Можно, не вникая в сценарий, смотреть на актеров, которые играют бессловесные сцены, состоящие из взглядов, прикосновений… под звуки музыки. И это привлекает очень большую часть аудитории. (Кстати, бразильские сериалы раньше отличались предельной откровенностью эротических сцен, я обратила на это внимание, когда смотрела «Новую волну» в начале девяностых годов. Сейчас, насколько мы можем судить по тому, что закупает наше телевидение, у них все скромнее.)

Работа музыкального редактора – тема отдельного разговора. К сериалам подбирают не только музыку бразильских композиторов, но и из европейской классики, из репертуара современных американских и европейских звезд эстрады. У героев, любовных пар - свои музыкальные темы, темы есть даже у мест обитания - у моря, к примеру, у богатого и бедного кварталов. Темы, которые асоциируются с божеством, с той же Иеманжой, богиней моря. (По мотивам романа Жоржи Амаду «Мертвое море» был снят телесериал «Берег мечты», правда, сюжет Амаду очень сильно изменил Агиналду Силва.) Выпускают диски с музыкальными темами из сериалов, в России лично я видела в продаже три диска музыки к «Клону» (в Бразилии их вышло больше). Есть сериалы, настолько сильные в этом отношении, что их ради одной музыки можно было бы смотреть. (Как «Тропиканка»).

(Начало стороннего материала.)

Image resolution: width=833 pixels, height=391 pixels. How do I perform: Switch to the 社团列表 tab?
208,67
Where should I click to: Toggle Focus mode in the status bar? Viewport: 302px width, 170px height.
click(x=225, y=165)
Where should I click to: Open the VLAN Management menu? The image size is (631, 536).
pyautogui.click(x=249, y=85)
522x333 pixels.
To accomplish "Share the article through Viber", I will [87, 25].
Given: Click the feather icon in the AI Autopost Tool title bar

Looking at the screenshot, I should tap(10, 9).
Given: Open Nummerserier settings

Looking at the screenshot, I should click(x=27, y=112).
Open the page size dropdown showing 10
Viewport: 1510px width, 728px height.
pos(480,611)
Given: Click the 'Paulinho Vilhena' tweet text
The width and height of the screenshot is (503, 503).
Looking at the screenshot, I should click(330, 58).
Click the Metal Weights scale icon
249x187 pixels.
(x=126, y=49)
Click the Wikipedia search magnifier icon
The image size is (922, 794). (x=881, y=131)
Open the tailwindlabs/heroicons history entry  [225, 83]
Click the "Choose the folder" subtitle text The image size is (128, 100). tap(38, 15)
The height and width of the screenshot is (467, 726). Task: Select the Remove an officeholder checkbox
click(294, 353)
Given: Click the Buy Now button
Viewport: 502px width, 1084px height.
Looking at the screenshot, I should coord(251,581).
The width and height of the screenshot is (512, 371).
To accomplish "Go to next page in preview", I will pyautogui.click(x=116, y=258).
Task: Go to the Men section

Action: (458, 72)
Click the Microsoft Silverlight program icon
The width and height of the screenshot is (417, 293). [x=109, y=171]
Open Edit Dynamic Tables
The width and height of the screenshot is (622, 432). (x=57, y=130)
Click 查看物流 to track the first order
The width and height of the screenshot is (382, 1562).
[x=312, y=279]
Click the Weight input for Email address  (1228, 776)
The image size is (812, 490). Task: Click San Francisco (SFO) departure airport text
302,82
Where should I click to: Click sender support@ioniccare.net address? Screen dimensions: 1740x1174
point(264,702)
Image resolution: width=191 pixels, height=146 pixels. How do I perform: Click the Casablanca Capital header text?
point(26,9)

Вообще-то эта традиция – из оперного жанра, где у героев есть лейтмотивы, сопровождающие их появление на сцене, есть так же темы рока, судьбы, любви, сомнения, ревности и прочие. Именно этот принцип реализован в работе над музыкальным оформлением теленовелл. Композиторами и редакторами.

Достижения современного научно-технического прогресса и глубокие культурные корни, традиции бразильского театра, музыки, литературы – все это и дает в сумме художественный результат.